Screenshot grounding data
• • • • •

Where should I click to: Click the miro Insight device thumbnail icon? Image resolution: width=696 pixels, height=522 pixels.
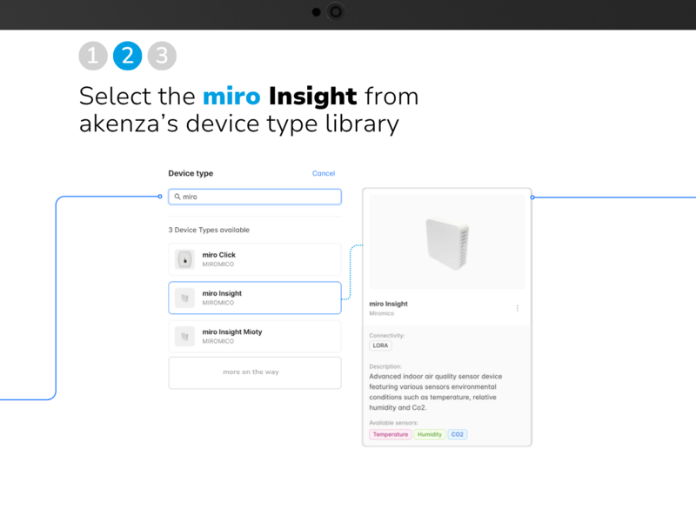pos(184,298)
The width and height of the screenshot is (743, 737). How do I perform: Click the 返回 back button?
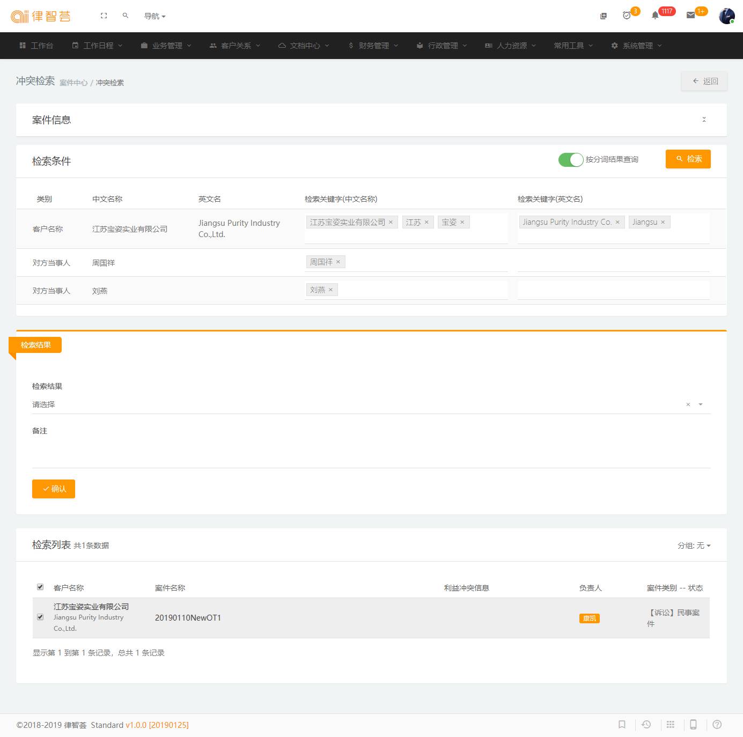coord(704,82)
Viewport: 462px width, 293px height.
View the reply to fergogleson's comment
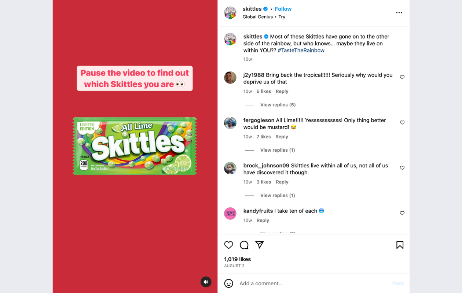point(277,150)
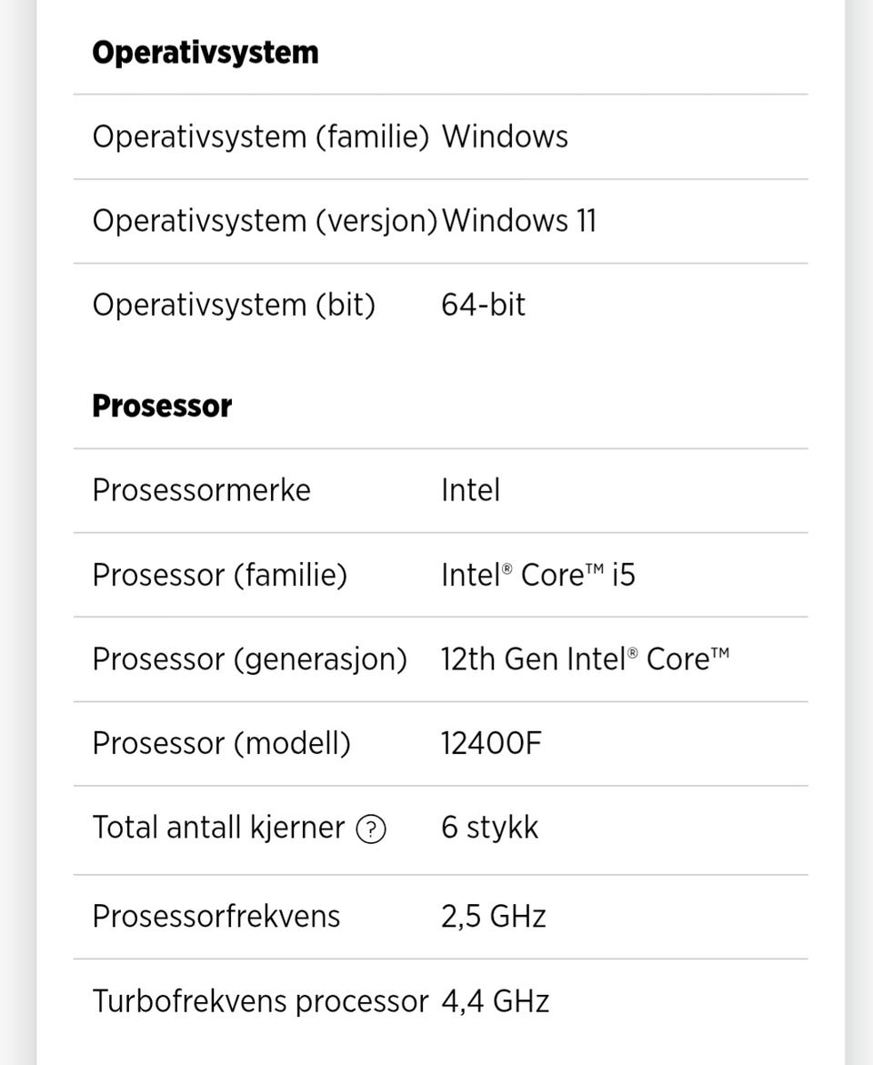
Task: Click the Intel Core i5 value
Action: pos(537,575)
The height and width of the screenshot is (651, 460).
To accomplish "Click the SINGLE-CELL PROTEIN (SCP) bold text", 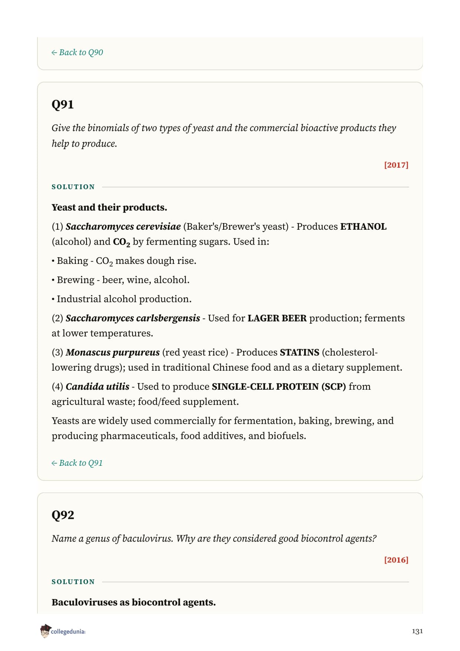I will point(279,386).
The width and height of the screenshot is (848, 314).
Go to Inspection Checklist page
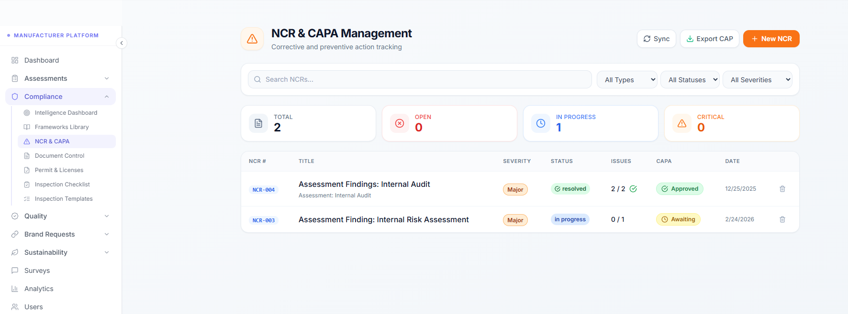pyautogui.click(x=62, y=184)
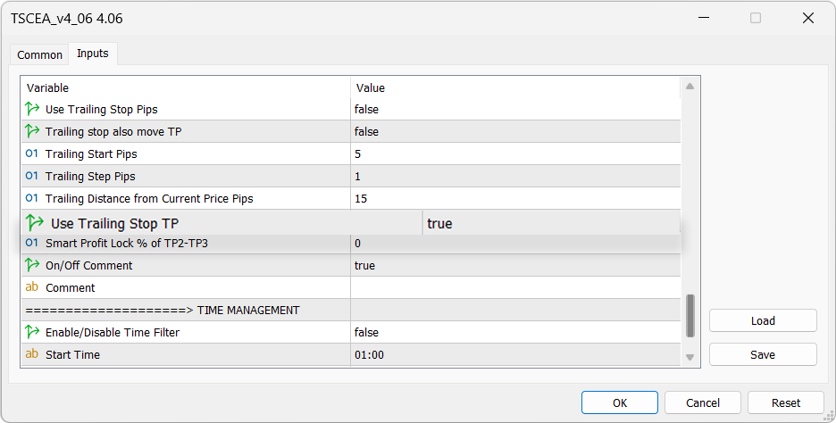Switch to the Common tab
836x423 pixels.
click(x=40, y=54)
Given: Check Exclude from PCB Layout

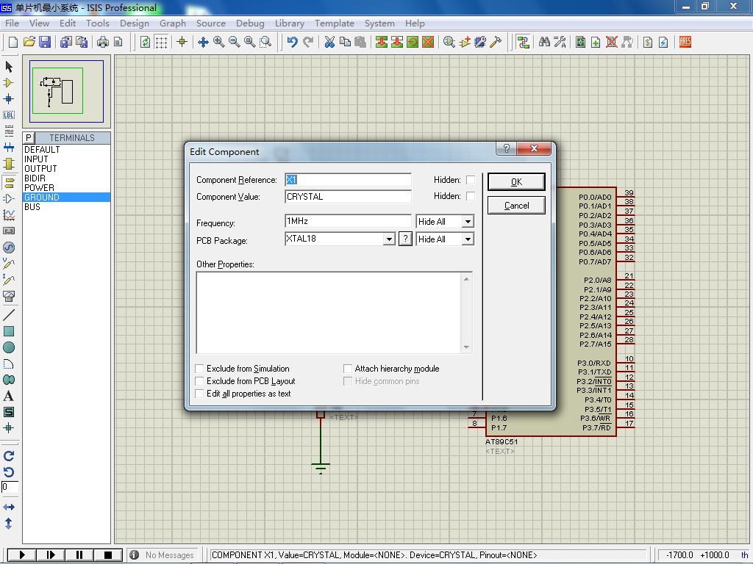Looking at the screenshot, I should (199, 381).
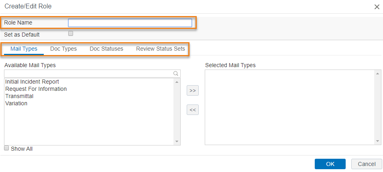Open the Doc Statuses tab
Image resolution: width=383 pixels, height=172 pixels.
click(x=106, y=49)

• • • • •

[Task] When you reach the line containing "The width and height of the screenshot is (743, 737)." in the entries above, begin restating word for word, and stop once the line containing "The height and" has been given. Omit the pictures.

[Written solution]
The width and height of the screenshot is (743, 737). How do I perform: Click the 返回 back button?
coord(704,82)
Viewport: 462px width, 293px height.
View the reply to fergogleson's comment
point(277,150)
Task: Click the Intel Core i5 value
Action: pos(537,575)
The height and width of the screenshot is (651, 460).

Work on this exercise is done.